Özenli gebeler

Bizim ofiste iki tane hamile var. İkisi de kız bekliyor. Onları izliyorum. Arada, beraber kahvaltı eder ya da yemek yerken sohbet ediyoruz. Bana hazırlıklarını anlatıyorlar, sorularını soruyorlar. Aslında şanslılar tabii. Parents dergisinin çıktığı yerdeler. Ben ya da Deniz onların daimi hemşireleri gibiyiz.

Onları izlerken ne kadar özenli ve hevesli olduklarını görüyorum. Bebekleri için yaptıkları alışverişleri, seçtikleri ürünleri anlatıyorlar. Gelen hediyelerden bahsediyorlar.

Onları dinlerken kendi gebelik dönemim geliyor aklıma doğal olarak...

Hatırlıyorum da, ben hiç öyle eşyalara meraklı değildim. Hoş, ben düğünümün yapılacağı yeri bile düğün sırasında görmüştüm! Bu kızlar en ufak şeyle bile saatlerce ilgileniyorlar. Takımların eksiksiz, uyumlu olmasına dikkat ediyorlar. Beğenmediklerini gözleri görmeyebiliyor. Oysa ben işe yarar diye varolan her şeyi hazırlamıştım. Bir tek gelen hediyeler arasında, sevmediğim renk olan nil yeşili eşyaları kullanmamıştım. Onlar da bir ya da iki taneydi.

Gidip bir şeyi takımladığımı, değiştirdiğimi bilmem. Bu benim karakterimle mi alakalı, emin değilim. Sanırım biraz da çocuğumun erkek olmasıyla ilgili. Doğumdan sonra da bu gevşekliğim devam etti (Hoş, ev işi konusunda da aynı gevşekliğim vardır ve bu kocamı sinir eder!).

Oğlan çocuğu dediğin uyumlu giyinmek zorunda değildir. Hatta giysilerinin temiz olma süresi ilk on dakikadır. Saçların taralı kalma süresi de... Büyük bir çoğunlukla en sevdiğiniz pantolonunun paçaları yırtılır, dizleri aşınır. Bluzunda yemek listesi olur. Ve bunlar biz oğlan analarını hiç rahatsız etmez. En azından özel zamanlar dışında, rahatsız etmez.

Tabii başta bu kadar rahat değildim. Ama özenle giydirdiğim her kıyafetini mutlaka lekelemesi, artık benim konuyla ilgilenmeyen biri haline gelmeme neden oldu. Benim gibi fazla kadın yoktur biliyorum ama, erkek çocuk annelerinin, kız annelerine nazaran bu konuda daha rahat olduğu kesin.

Zaten kız çocukların süse olan düşkünlüğünün ben artık doğadan geldiğine inanıyorum. Pembe sevmeyen kız çocuğu yok. Sonra büyüyünce benim gibi değişim geçirenler oluyor neyse ki! Ama oğlanlar arasında da özel ilgi alanları olabiliyor. Bunların da başında ayakkabı geliyor. Şaşırtıcı değil mi? Ama öyle. Çok erkek çocuk biliyorum ayakkabıya düşkün olan...
---
→ Yapılacak İş
Gebelik hazırlıklarını anlatan metinde "Onları izlerken ne" sözcüklerini içeren ifadeyle açılıp "da iki taneydi." ile kapanan bölümü hiçbir değişiklik yapmadan yazınız. Satırlar, metinden bağımsız ayrı bir malzemedir.

→ Kayıtlı satırlar
---
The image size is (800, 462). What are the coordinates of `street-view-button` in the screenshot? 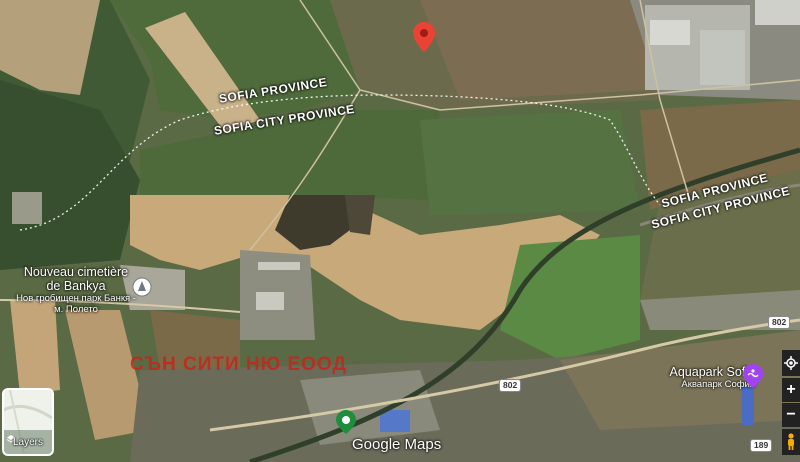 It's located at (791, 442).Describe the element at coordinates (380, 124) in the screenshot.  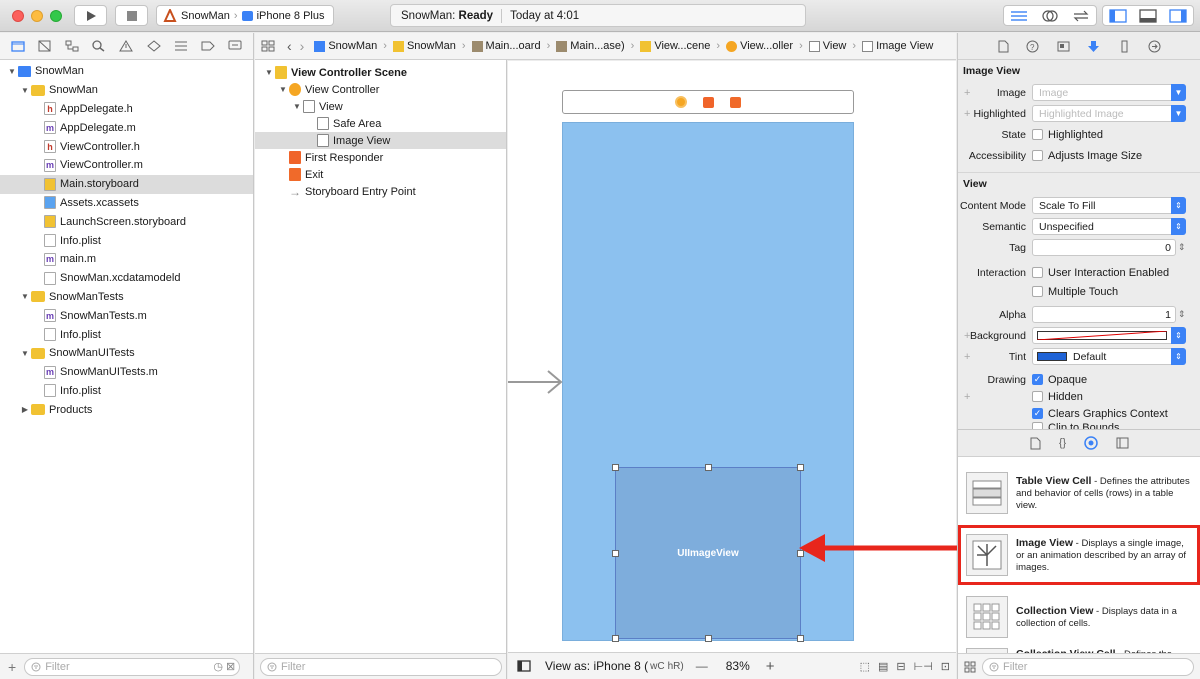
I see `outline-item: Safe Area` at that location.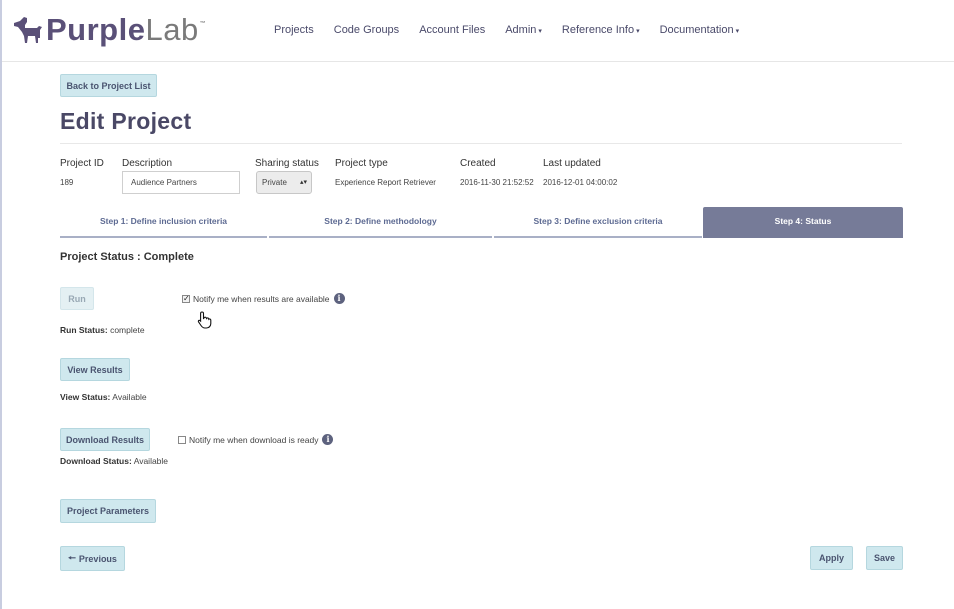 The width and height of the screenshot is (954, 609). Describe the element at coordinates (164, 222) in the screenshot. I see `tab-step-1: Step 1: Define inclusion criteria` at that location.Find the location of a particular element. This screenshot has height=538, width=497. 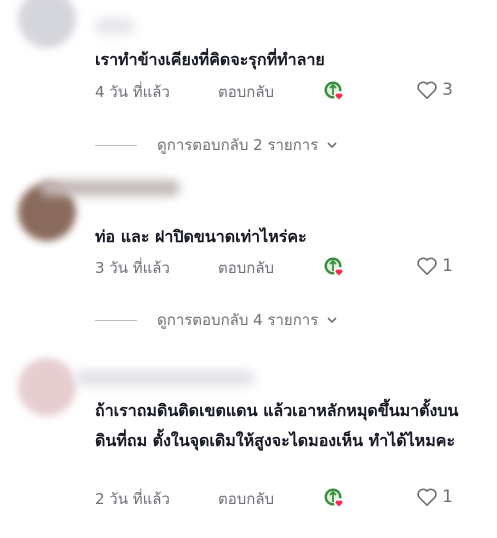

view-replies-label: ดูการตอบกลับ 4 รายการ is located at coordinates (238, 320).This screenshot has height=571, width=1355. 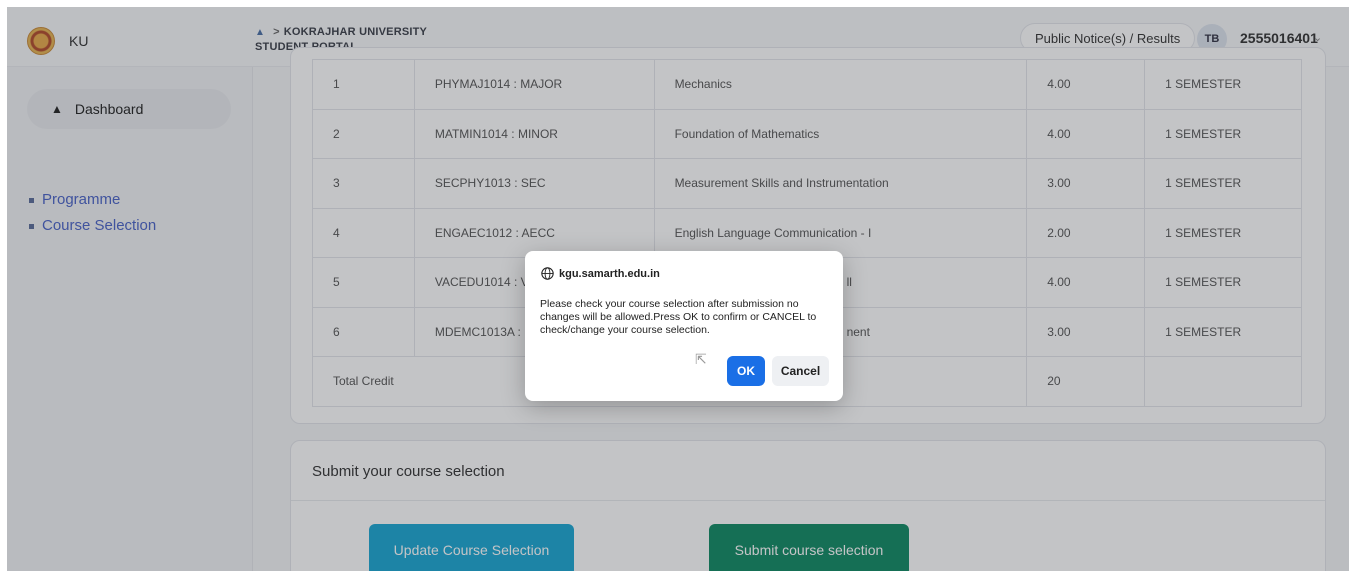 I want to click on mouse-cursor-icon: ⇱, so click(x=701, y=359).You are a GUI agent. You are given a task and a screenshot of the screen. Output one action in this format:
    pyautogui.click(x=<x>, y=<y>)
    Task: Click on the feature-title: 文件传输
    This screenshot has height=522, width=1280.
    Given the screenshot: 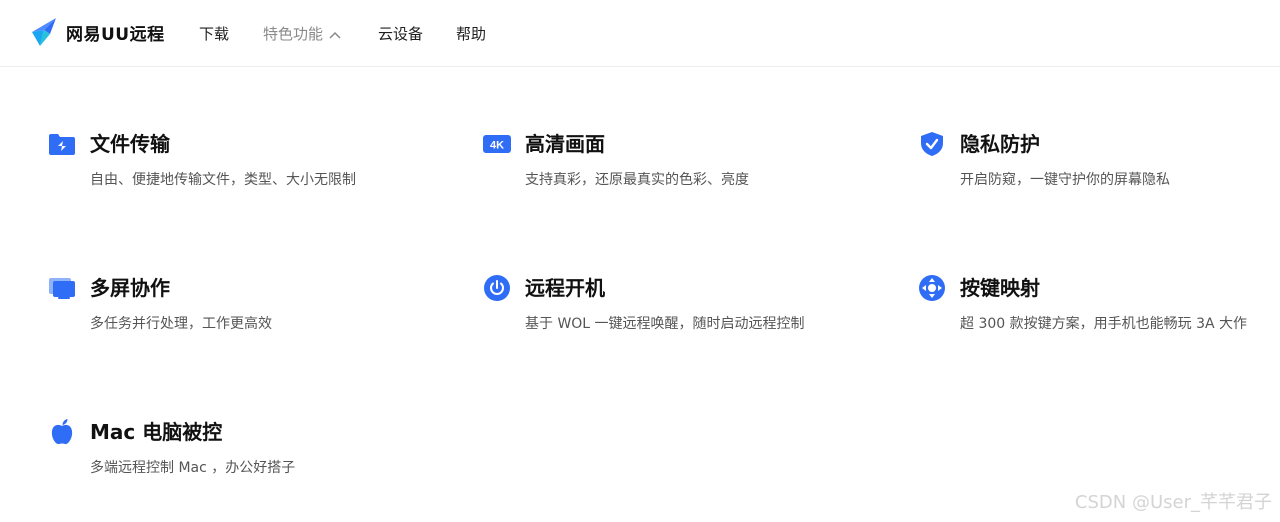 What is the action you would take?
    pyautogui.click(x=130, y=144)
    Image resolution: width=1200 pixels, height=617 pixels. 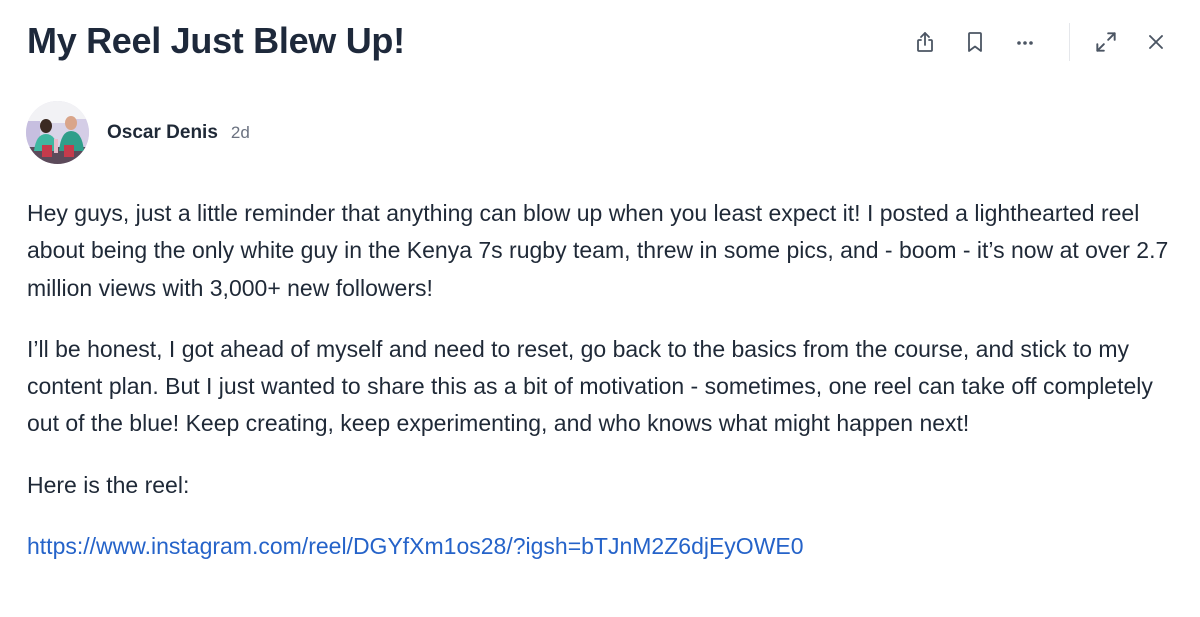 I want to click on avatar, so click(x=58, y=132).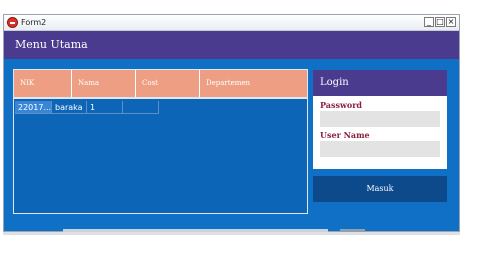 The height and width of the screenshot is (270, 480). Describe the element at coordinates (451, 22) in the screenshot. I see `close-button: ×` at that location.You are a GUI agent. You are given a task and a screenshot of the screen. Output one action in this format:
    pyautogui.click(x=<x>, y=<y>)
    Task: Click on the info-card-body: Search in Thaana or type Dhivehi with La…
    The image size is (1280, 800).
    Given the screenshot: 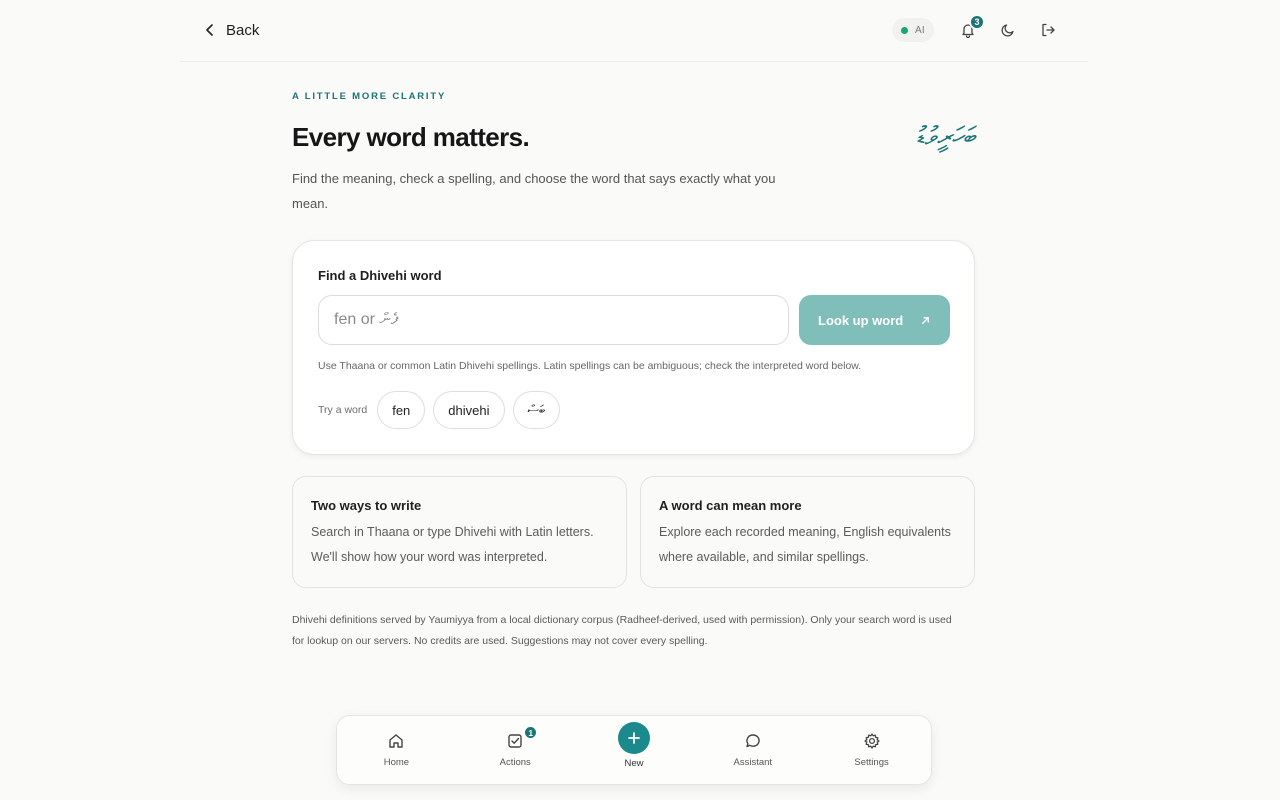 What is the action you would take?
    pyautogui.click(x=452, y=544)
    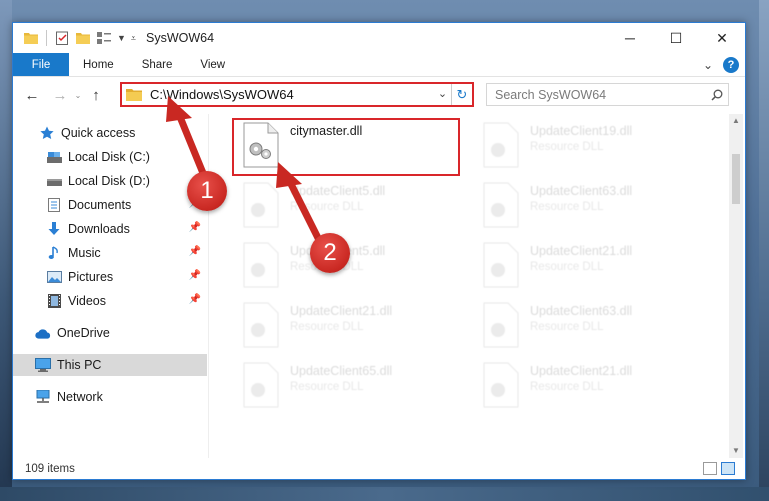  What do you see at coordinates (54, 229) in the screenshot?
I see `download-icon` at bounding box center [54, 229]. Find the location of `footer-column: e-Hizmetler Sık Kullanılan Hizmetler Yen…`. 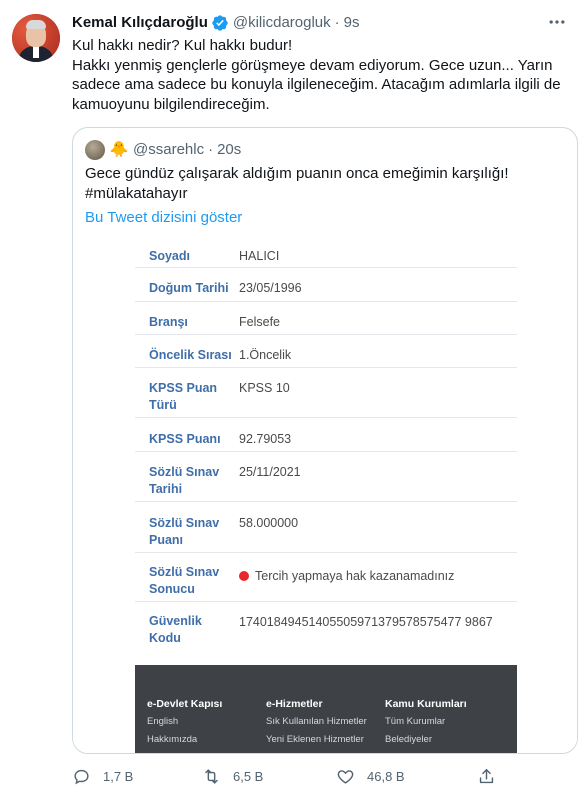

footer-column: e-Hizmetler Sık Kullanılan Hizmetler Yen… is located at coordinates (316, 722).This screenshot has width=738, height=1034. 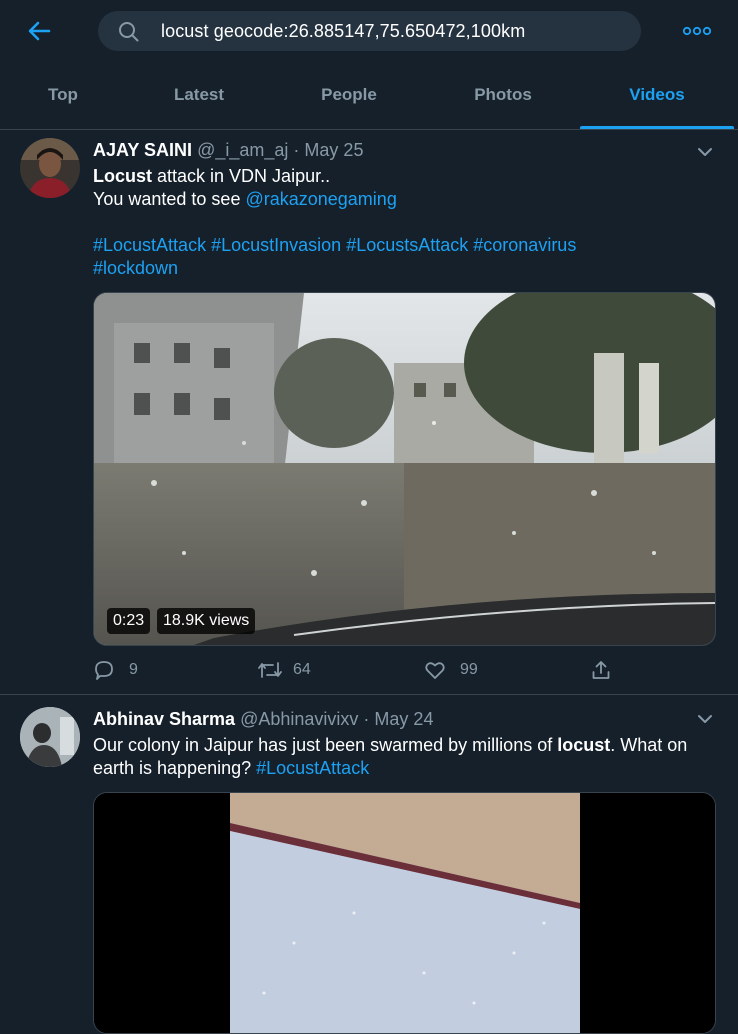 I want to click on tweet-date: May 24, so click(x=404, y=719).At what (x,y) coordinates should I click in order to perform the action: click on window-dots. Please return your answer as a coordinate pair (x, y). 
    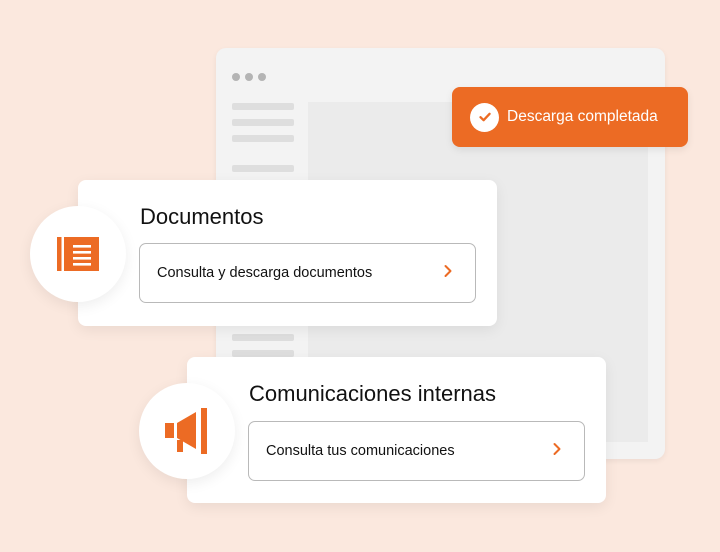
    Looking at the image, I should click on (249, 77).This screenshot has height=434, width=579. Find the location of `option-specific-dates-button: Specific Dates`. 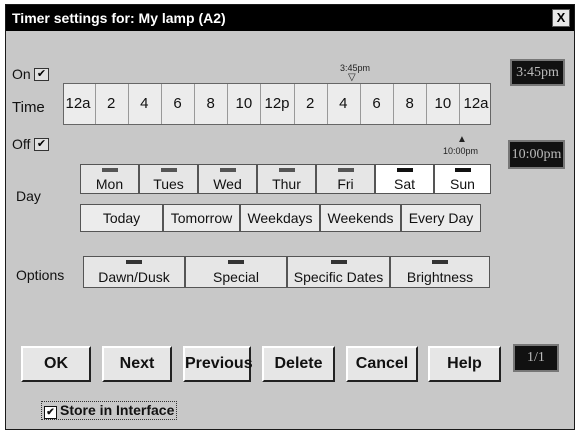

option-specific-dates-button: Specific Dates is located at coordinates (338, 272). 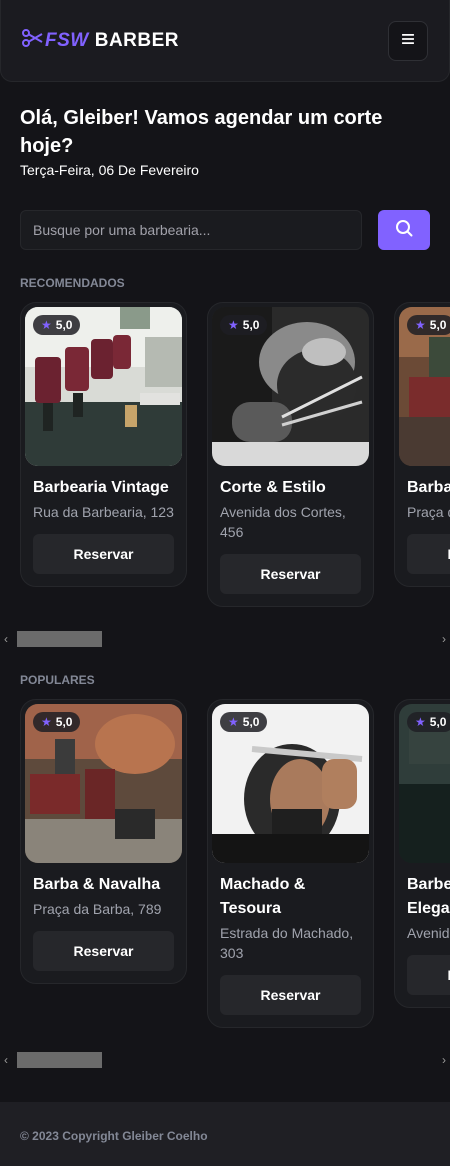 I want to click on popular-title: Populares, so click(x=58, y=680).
---
→ Alıştırma Sonucu
Onları izlerken ne kadar özenli ve hevesli olduklarını görüyorum. Bebekleri için yaptıkları alışverişleri, seçtikleri ürünleri anlatıyorlar. Gelen hediyelerden bahsediyorlar.

Onları dinlerken kendi gebelik dönemim geliyor aklıma doğal olarak...

Hatırlıyorum da, ben hiç öyle eşyalara meraklı değildim. Hoş, ben düğünümün yapılacağı yeri bile düğün sırasında görmüştüm! Bu kızlar en ufak şeyle bile saatlerce ilgileniyorlar. Takımların eksiksiz, uyumlu olmasına dikkat ediyorlar. Beğenmediklerini gözleri görmeyebiliyor. Oysa ben işe yarar diye varolan her şeyi hazırlamıştım. Bir tek gelen hediyeler arasında, sevmediğim renk olan nil yeşili eşyaları kullanmamıştım. Onlar da bir ya da iki taneydi.